Each point in the plot corresponds to a different threshold. Threshold equal to 0 implies that the recall is 1, whereas threshold equal to 1 implies that the recall is 0.

With the precision-recall curve, **the closer it is to the top-right corner**, the better the algorithm. And hence a larger area under the curve (AUC) indicates that the algorithm has higher recall and higher precision.


#### Question
Where  would be an **ideal classifier**?

In [None]:
from sklearn.metrics import precision_recall_curve

lr_precision, lr_recall, lr_thresholds = precision_recall_curve(y_test, y_scores_lr)

plt.figure()
plt.xlim([0.0, 1.01])
plt.ylim([0.0, 1.01])
plt.plot(lr_recall, lr_precision, label='Precision-Recall Curve')
plt.xlabel('Recall', fontsize=16)
plt.ylabel('Precision', fontsize=16)
plt.axes().set_aspect('equal')
plt.show()

### Exercise:
Copmare precision-recall curves for three models: Logistic Regression K-Nearest Neighbors and SVM with linear kernel classifier.

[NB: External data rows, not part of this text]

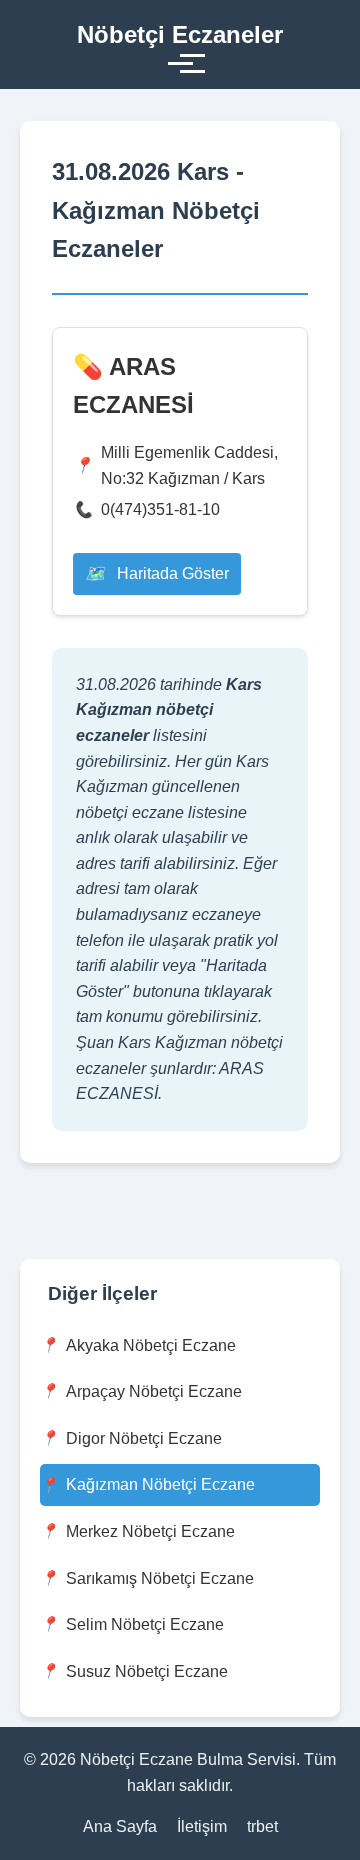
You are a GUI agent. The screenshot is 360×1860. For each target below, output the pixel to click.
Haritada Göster (171, 573)
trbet (262, 1826)
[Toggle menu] (180, 63)
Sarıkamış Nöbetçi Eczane (160, 1578)
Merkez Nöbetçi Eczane (150, 1531)
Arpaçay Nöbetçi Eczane (154, 1391)
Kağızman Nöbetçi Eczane (160, 1484)
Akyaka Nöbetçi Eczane (151, 1345)
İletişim (202, 1826)
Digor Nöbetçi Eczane (144, 1438)
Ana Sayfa (120, 1826)
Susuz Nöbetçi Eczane (147, 1671)
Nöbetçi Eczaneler (180, 34)
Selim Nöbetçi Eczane (145, 1624)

Which one is better?

In [None]:
from sklearn.metrics import precision_recall_curve
from sklearn.neighbors import KNeighborsClassifier

lr = LogisticRegression()
y_scores_lr = lr.fit(X_train, y_train).decision_function(X_test)

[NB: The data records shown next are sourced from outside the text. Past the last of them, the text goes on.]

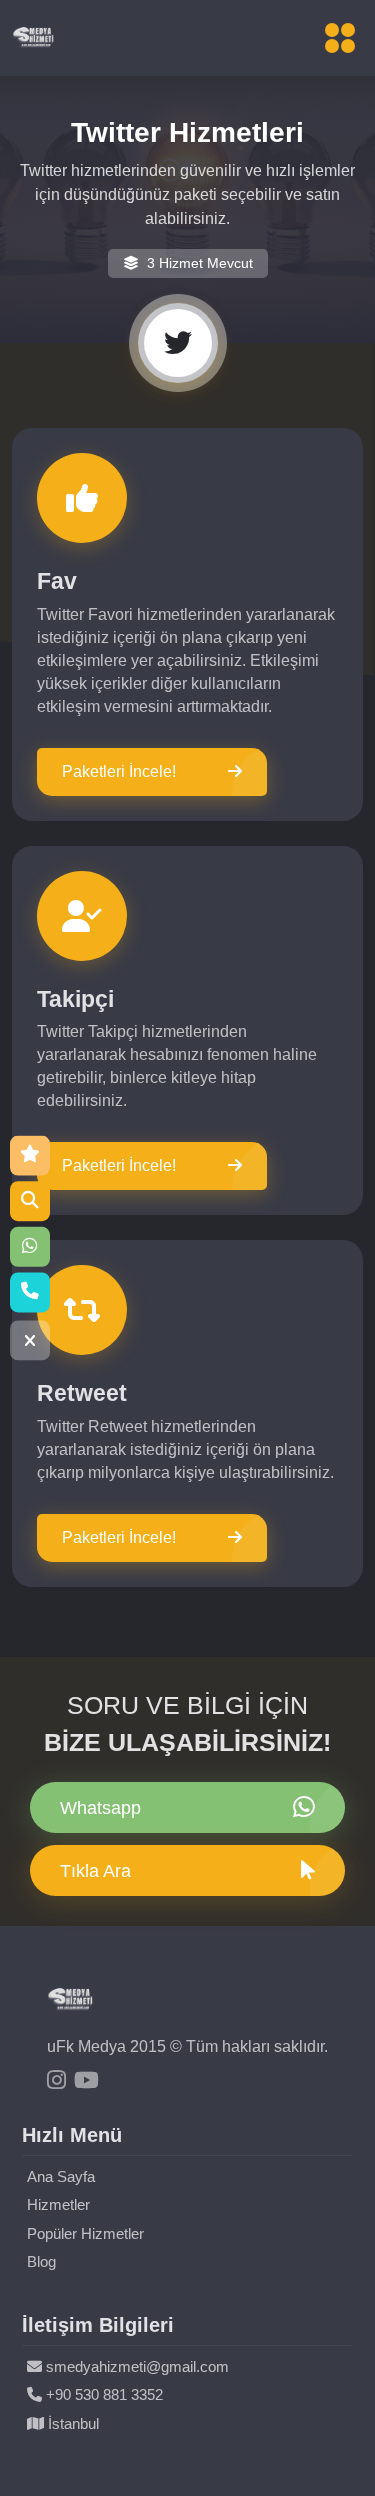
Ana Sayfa (61, 2176)
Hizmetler (58, 2204)
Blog (41, 2261)
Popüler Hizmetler (85, 2233)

knn = KNeighborsClassifier(n_neighbors = 10)
y_proba_knn = knn.fit(X_train, y_train).predict_proba(X_test)

lsvm = SVC(kernel='linear', C=1).fit(X_train, y_train)
# y_scores_lsvm = ...


# lr_precision, lr_recall, lr_thresholds = ...
# knn_precision, knn_recall, knn_thresholds = ...
# lsvm_precision, lsvm_recall, lsvm_thresholds = ...


plt.figure()
plt.xlim([0.0, 1.01])
plt.ylim([0.0, 1.01])
# plt.plot(... , ..., lw=1,  label='LogReg: Precision-Recall Curve', color='red')
# plt.plot(..., ..., lw=1, label='KNeighbors: Precision-Recall Curve', color='blue')
# plt.plot(..., ..., lw=1, label='SVM: Precision-Recall Curve', color='green')
plt.xlabel('Recall', fontsize=16)
plt.ylabel('Precision', fontsize=16)
plt.legend(loc='lower left', fontsize=10)
plt.axes().set_aspect('equal')
plt.show()

## ROC curve:  Receiver Operating Characteristic curve


ROC curves or Receiver Operating Characteristic curves **illustrate the performance of a binary classifier**. 
It is created by plotting the true positive rate (TPR) (or recall) against the false positive rate (FPR).

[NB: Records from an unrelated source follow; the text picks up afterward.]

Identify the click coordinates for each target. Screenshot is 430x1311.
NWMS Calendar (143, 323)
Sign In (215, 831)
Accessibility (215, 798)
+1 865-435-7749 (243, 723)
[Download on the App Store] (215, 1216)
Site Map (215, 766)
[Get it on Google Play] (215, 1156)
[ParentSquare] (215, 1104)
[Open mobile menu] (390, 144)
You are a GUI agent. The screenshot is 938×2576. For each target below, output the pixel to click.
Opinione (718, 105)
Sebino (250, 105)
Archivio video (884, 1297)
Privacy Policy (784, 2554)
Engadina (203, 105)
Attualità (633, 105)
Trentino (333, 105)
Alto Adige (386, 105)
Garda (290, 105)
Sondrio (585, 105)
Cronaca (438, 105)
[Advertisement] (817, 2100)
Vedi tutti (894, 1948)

ROC curves on the **X-axis** show a classifier's **False Positive Rate** so that would go from 0 to 1.0, and on the **Y-axis** they show a classifier's **True Positive Rate** so that will also go from 0 to 1.0.

ROC curves are very help with understanding the balance between true-positive rate and false positive rate.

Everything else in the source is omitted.